- **WHAT IS EXPECTED**
Among the entries below, please repeat exactly and only the lines from the line containing "The width and" to the line containing "Task: Click the 'END", both lines included.

- **Dataset entries**
★ ★ ★ ★ ★ ★ ★

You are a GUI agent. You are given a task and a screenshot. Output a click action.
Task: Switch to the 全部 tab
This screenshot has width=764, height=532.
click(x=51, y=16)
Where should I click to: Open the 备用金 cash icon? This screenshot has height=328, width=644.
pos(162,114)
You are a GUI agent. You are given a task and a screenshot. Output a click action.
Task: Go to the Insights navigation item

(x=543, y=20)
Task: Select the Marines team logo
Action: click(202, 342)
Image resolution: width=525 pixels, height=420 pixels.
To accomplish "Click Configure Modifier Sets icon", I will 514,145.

★ ★ ★ ★ ★ ★ ★

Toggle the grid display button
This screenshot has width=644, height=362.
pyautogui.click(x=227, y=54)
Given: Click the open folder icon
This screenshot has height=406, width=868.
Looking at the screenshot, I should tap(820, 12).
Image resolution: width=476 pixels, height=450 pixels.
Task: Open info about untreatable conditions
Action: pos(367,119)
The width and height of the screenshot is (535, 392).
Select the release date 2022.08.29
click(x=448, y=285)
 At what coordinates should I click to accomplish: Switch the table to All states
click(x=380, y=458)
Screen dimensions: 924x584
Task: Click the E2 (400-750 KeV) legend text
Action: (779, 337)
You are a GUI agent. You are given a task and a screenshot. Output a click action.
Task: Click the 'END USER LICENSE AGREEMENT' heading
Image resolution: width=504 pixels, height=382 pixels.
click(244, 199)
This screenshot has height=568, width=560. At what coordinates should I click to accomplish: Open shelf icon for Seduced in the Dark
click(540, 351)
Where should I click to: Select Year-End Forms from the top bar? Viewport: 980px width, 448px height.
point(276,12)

★ ★ ★ ★ ★ ★ ★

- **EXPECTED ANSWER**
The width and height of the screenshot is (535, 392).
Select the release date 2022.08.29
click(x=448, y=285)
 At what coordinates should I click to accomplish: Switch the table to All states
click(x=380, y=458)
Screen dimensions: 924x584
Task: Click the E2 (400-750 KeV) legend text
Action: (779, 337)
You are a GUI agent. You are given a task and a screenshot. Output a click action.
Task: Click the 'END USER LICENSE AGREEMENT' heading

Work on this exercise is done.